Two scenarios: 1. You're just some rando.
2. You have out-of-universe knowledge.
I gave it a lot of thought after rereading The Final Empire after catching up with Wax and Wayne. I guess, per scenario 2, I know Harmony is a godly being while everything to do with Kelsier's survival is a hoax. (Although there is something afoot....) But at the same time, I loved Kelsier so much that I don't really care. It's the spirit of it all that counts.
Plus Survivorism involves venerating Vin and I can get behind tht. I've kinda supported her as a Chosen One ever since the first book and I was all on-board for her being the Hero in the second book.
Edited by Nikkolas on Jul 22nd 2018 at 6:42:40 AM
She was the hero even if she wasn't the prophesied one, huh?
Harmony is the only god that the people of Scadrial have iron-clad proof actually exists. Though if you're one of the southern Scadrians, there may be some more solid proof of the Survivor.
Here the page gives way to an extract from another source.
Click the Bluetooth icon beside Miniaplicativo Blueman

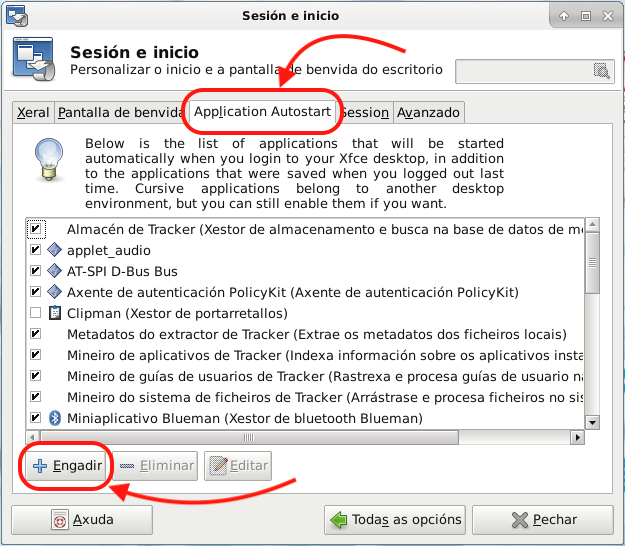pyautogui.click(x=55, y=417)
"It takes an idiot to do cool things, that's why it's cool" - Haruhara Haruko@last page: I remember talking about a hypothetical Kelsier vs Kaladin (or generic Mistborn vs Windrunner) fight. I think the takeaway was that all in all the Mistborn would have the advantage in a city, the Radiant on an open area. Of course, it also depends on what Ideal they're at, I don't see a Mistborn having many ways to beat a fourth-oath Radiant. \\
Oh, and Vin might not have the raw power as Lerasium Mistborn, but she's noted as being incredibly gifted at actually using Allomancy. I believe Elend talks about it, he's stronger than her but she's much, much better.
Having solid, concrete evidence or proof of God is not something humans in general have ever really needed.
Survivorism is already showing some cracks, since even during it's inception in the original books its pointed out a lot of its practices and philosophies, even at a surface level, hypocritical, and it gets even worse in the new era. If Kelsier is apparently the lord of the mists, why do they NEVER want to be actually in the mists, watching through a dome and only opening the dome sometimes, as opposed to Pathians, who basically have an open gazebo with a few chairs?, and so on. I really hope this doesn't become topical, because Survivorism IS the religion founded by, essentially, a terrorist organization-turned-government...
Wow, so much unfortunate. I better stop talking.
Edited by SCMof2814 on Jul 23rd 2018 at 12:06:55 AM
Those are cracks seen by an outside observer (Wax). Most of the population is Survivorist; it's the Christianity of the setting. That means it's what people grew up with and what they're used to. It doesn't really matter whether the religion makes sense or not, most people will keep paying lip service because it's what they've always done. Besides, most of that is just cosmetic stuff anyway. If a Survivorist wants to hang out in the mist, he's going against the church, not the religion.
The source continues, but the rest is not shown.